• _Work required_
Edit the lines from the line with "Task: Click the info icon beside Sichtbarkeit" to the line with "Action: (191, 233)" by replacing "info icon" with "information icon" and leaving all else unchanged. Return only those lines, and omit the pictures.

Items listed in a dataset
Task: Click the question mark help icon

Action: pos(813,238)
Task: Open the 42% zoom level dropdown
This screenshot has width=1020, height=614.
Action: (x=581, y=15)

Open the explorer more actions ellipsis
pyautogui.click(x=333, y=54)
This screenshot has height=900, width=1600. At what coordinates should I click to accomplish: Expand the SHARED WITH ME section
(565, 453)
...
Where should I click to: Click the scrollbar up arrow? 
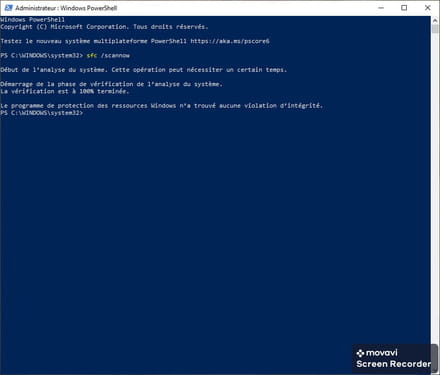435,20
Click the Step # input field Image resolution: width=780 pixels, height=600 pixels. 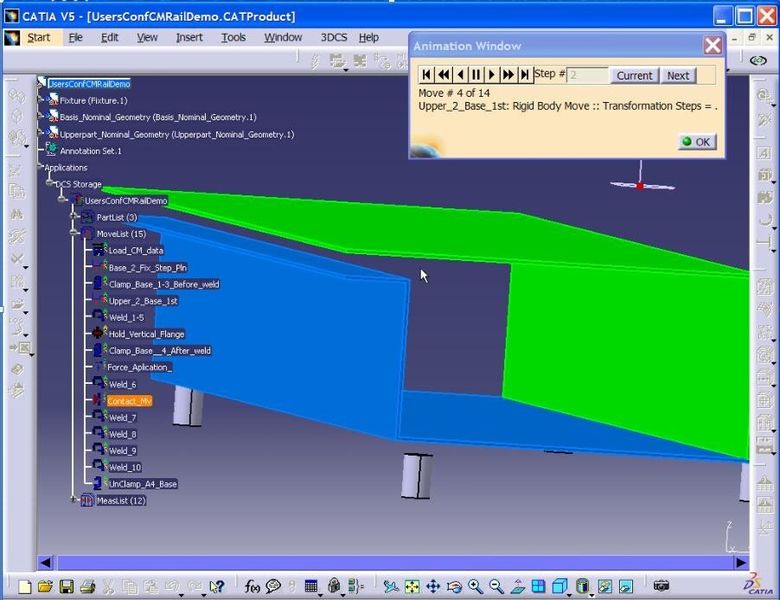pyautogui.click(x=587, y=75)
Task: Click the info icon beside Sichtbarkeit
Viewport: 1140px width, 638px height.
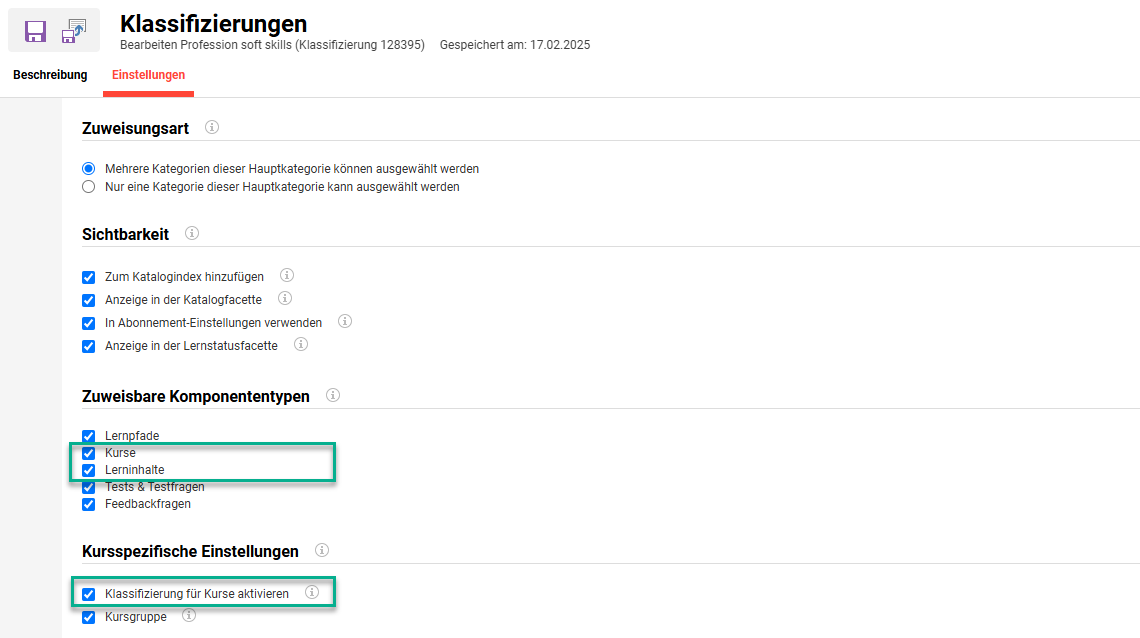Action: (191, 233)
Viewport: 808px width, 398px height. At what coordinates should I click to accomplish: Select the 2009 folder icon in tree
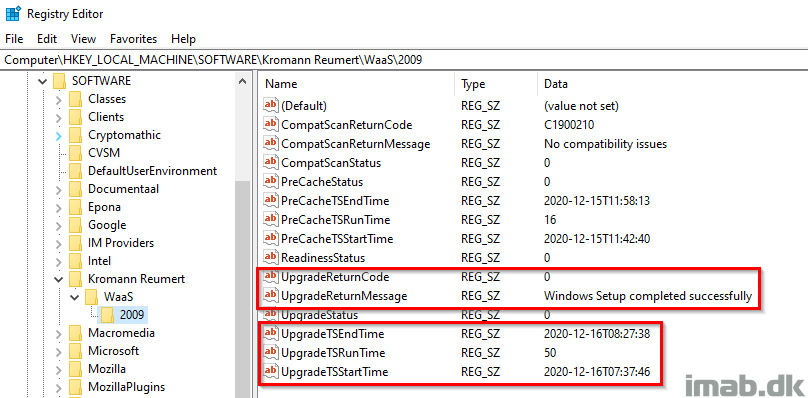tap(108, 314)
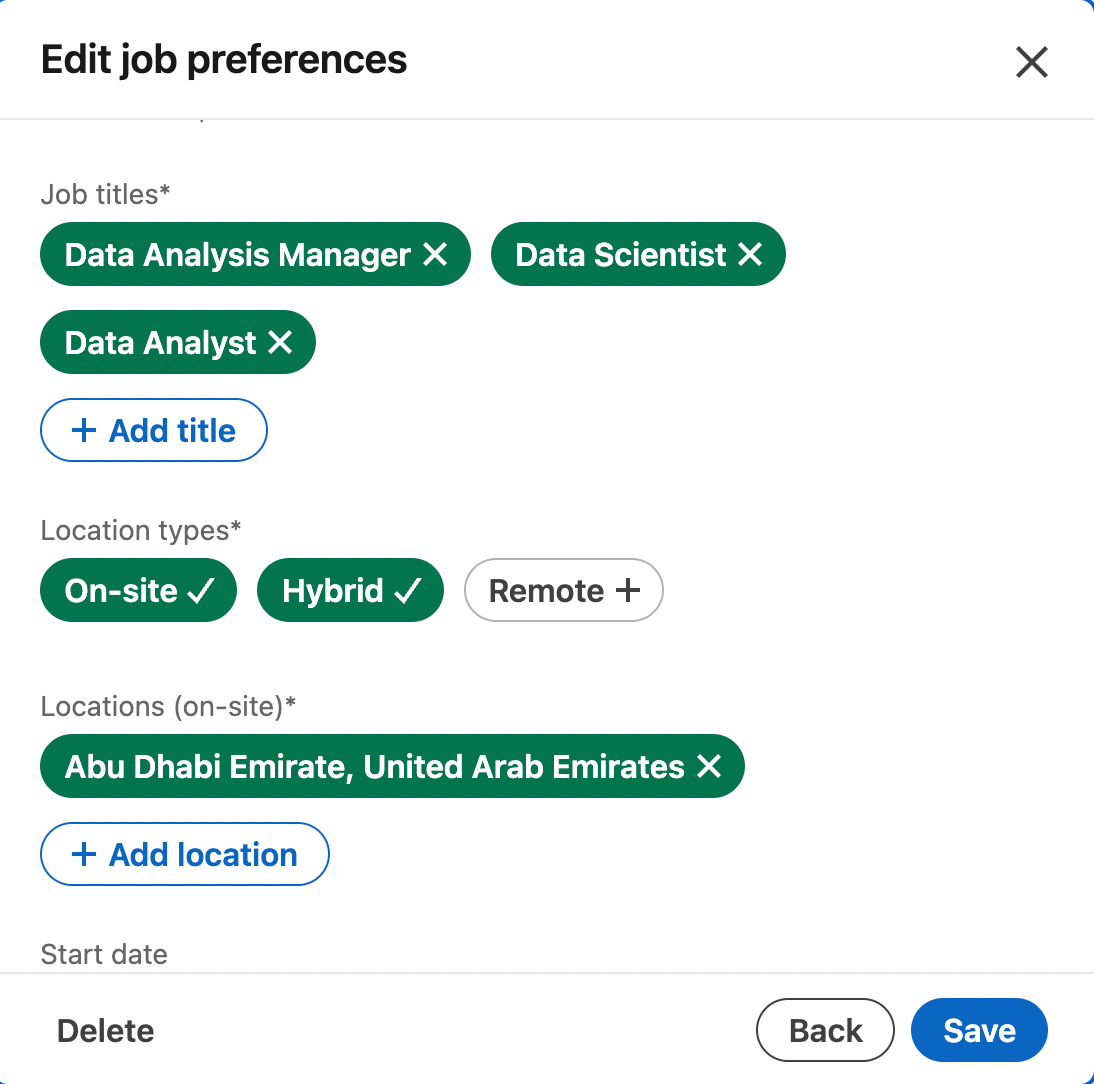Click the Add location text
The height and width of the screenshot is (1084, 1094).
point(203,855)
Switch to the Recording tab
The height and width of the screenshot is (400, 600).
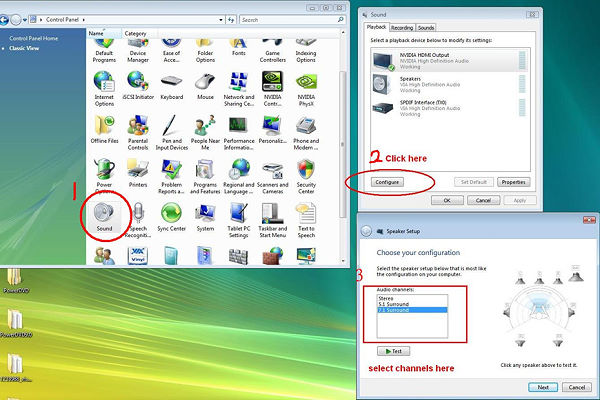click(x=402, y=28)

• _Problem solution_
Task: Click the information icon beside Sichtbarkeit
Viewport: 1140px width, 638px height.
Action: (191, 233)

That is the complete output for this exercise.